Com o objetivo de encontrar caminhos para o encontro de contas entre os estado da federação e o passivo da União com os estados, principalmente no que se refere as implicações da Lei Federal 87/1996, a chamada Lei Kandir, se reuniram na capital de Minas Gerais, nesta terça-feira, (19), representantes dos Tribunais de Contas e dos Poderes Executivos e Legislativos dos estados do Espírito Santo, Goiás, Minas Gerais, Pará, Rio de Janeiro, Rio Grande do Norte, Santa Catarina, São Paulo e Sergipe, estados que estão sendo impactados pela lei Kandir, que previa uma desoneração fiscal das exportações, ficando a União com a responsabilidade de ressarcir os estados.
A reunião foi considerada um marco para resolver de vez as pendências financeiras que ao longo do tempo foram acumuladas. Com a renúncia fiscal levada a cabo, principalmente o Imposto de Circulação de Mercadorias e Serviços (ICMS) para produtos destinados à exportação, os estados deixam de recolher bilhões de reais, o que causou uma crise financeira que perdura até o dia de hoje. A Lei entrou em vigou no distante ano de 1996.
Em entrevista o parlamentar Gesmar Costa ressaltou a necessidade de um amplo entendimento entre os estados exportadores, dos quais o Pará faz parte, por meio de um encontro de contas, “ A Lei Kandir tinha o objetivo de desonerar as exportações, tornando com isso os produtos brasileiros, principalmente as commodities competitivos no mercado internacional, o problema é que a União teria que ressarcir os estados, o que não aconteceu, razão pela qual o Supremo já deu ganho de causa aos estados, então precisamos agir em parceria com os tribunais de contas dos estados para que haja esse encontro de contas”, disse.![]()
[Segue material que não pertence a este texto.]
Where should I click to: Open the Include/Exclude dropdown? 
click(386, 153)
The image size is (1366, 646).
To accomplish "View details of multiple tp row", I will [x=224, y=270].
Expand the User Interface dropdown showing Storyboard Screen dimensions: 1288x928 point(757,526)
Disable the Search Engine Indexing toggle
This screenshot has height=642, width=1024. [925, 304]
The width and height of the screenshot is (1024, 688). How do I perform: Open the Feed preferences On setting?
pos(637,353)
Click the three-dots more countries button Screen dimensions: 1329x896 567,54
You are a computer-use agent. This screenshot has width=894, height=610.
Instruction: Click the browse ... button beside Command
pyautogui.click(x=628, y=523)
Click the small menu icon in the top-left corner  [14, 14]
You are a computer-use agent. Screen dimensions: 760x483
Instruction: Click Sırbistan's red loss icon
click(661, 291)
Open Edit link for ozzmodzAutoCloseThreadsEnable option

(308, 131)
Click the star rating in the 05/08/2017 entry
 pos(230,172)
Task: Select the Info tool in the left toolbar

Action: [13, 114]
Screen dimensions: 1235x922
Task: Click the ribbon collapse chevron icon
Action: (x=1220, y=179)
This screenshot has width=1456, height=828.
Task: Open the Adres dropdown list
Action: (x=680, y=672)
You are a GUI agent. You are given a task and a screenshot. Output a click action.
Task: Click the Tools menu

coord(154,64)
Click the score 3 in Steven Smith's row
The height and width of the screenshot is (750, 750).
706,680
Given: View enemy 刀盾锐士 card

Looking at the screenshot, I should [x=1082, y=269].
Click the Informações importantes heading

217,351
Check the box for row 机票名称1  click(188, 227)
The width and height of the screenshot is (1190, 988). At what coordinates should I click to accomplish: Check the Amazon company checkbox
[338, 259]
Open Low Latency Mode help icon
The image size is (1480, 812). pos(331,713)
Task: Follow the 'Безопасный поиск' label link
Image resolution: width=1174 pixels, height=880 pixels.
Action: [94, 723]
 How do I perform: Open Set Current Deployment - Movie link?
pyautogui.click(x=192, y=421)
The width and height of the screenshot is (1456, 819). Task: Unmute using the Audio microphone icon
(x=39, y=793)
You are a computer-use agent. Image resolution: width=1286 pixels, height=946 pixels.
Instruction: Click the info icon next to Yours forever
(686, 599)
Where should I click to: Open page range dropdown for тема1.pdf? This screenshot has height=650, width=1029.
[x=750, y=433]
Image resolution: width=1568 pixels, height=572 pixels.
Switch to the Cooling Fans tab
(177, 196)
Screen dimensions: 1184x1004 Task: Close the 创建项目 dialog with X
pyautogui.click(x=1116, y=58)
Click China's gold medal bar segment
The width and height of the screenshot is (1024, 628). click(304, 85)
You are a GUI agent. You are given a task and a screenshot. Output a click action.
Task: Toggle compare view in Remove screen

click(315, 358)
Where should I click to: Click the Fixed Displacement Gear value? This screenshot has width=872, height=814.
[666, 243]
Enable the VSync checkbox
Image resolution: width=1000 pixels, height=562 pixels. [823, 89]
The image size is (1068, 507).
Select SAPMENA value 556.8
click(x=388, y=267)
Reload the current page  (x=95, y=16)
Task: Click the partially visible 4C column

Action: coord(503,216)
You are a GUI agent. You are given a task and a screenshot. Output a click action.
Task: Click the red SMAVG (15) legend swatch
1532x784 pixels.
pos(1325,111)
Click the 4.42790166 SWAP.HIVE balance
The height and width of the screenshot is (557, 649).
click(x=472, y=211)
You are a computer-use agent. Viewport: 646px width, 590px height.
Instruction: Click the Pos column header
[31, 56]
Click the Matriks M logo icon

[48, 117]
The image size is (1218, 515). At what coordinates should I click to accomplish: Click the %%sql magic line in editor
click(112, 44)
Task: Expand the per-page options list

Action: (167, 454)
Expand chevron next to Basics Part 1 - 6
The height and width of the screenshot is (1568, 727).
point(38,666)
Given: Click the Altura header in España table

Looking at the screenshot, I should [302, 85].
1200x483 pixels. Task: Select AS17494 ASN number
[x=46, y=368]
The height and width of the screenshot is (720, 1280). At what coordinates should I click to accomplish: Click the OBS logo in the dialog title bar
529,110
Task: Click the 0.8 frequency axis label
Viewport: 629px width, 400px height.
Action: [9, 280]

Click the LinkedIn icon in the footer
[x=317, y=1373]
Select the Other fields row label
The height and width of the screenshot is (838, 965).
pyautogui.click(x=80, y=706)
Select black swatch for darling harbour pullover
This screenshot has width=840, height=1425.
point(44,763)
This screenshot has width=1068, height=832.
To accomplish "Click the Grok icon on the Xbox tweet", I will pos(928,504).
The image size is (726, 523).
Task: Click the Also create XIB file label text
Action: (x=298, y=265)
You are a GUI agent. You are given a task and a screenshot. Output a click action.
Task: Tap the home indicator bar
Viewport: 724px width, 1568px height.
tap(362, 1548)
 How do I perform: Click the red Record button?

Gesmar observou que muitos estados estão numa situação difícil e deixaram de pagar as dívidas contraídas com a União. “O objetivo é tirarmos daqui uma agenda comum e discutirmos essas pendências com a União”, afirmou.
O deputado aproveitou para parabenizar os conselheiros do Tribunal de Contas do Estado do Pará, que tem participado ativamente das reuniões e das discussões, “com certeza, eles estão realizando um importante trabalho, na etapa seguinte eles terão um papel essencial já determinado na decisão do Supremo Tribunal Federal”, finalizou.